__INSTRUCTIONS FOR THE TASK__: All entries must be transcribed exactly, down to the last character.

__THE RECORDS__:
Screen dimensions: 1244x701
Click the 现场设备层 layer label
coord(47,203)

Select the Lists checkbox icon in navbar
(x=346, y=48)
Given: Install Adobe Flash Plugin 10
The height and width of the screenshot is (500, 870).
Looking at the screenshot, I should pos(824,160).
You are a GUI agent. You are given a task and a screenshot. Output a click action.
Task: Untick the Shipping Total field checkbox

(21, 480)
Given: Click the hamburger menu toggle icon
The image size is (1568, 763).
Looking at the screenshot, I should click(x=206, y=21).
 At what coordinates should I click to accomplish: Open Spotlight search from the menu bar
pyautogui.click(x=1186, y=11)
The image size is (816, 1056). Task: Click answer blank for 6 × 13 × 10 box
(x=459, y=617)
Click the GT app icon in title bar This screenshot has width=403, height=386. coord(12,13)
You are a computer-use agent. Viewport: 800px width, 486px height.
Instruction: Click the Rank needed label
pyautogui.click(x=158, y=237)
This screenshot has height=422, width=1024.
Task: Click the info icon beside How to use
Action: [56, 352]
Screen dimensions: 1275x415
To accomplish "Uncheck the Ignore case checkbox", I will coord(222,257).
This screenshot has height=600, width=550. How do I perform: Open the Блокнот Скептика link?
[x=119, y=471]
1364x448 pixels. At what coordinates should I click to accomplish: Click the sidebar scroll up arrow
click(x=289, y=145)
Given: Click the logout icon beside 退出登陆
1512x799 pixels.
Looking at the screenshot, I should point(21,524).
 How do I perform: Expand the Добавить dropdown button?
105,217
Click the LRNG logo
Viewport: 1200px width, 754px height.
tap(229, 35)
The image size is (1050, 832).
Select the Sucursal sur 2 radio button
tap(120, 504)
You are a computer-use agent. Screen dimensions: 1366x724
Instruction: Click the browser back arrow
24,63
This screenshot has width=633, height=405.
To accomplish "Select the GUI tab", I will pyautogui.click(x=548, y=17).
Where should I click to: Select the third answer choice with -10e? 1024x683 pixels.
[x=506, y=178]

__SOLVED PROBLEM__:
Screen dimensions: 1244x701
Click the 现场设备层 layer label
coord(47,203)

Select the Lists checkbox icon in navbar
(x=346, y=48)
Given: Install Adobe Flash Plugin 10
The height and width of the screenshot is (500, 870).
Looking at the screenshot, I should pos(824,160).
You are a GUI agent. You are given a task and a screenshot. Output a click action.
Task: Untick the Shipping Total field checkbox

(21, 480)
Given: Click the hamburger menu toggle icon
The image size is (1568, 763).
Looking at the screenshot, I should click(x=206, y=21).
 At what coordinates should I click to accomplish: Open Spotlight search from the menu bar
pyautogui.click(x=1186, y=11)
The image size is (816, 1056). Task: Click answer blank for 6 × 13 × 10 box
(x=459, y=617)
Click the GT app icon in title bar This screenshot has width=403, height=386. coord(12,13)
You are a computer-use agent. Viewport: 800px width, 486px height.
Instruction: Click the Rank needed label
pyautogui.click(x=158, y=237)
This screenshot has height=422, width=1024.
Task: Click the info icon beside How to use
Action: [56, 352]
Screen dimensions: 1275x415
To accomplish "Uncheck the Ignore case checkbox", I will coord(222,257).
This screenshot has height=600, width=550. How do I perform: Open the Блокнот Скептика link?
[x=119, y=471]
1364x448 pixels. At what coordinates should I click to accomplish: Click the sidebar scroll up arrow
click(x=289, y=145)
Given: Click the logout icon beside 退出登陆
1512x799 pixels.
Looking at the screenshot, I should point(21,524).
 How do I perform: Expand the Добавить dropdown button?
105,217
Click the LRNG logo
Viewport: 1200px width, 754px height.
tap(229, 35)
The image size is (1050, 832).
Select the Sucursal sur 2 radio button
tap(120, 504)
You are a computer-use agent. Screen dimensions: 1366x724
Instruction: Click the browser back arrow
24,63
This screenshot has width=633, height=405.
To accomplish "Select the GUI tab", I will pyautogui.click(x=548, y=17).
Where should I click to: Select the third answer choice with -10e? 1024x683 pixels.
[x=506, y=178]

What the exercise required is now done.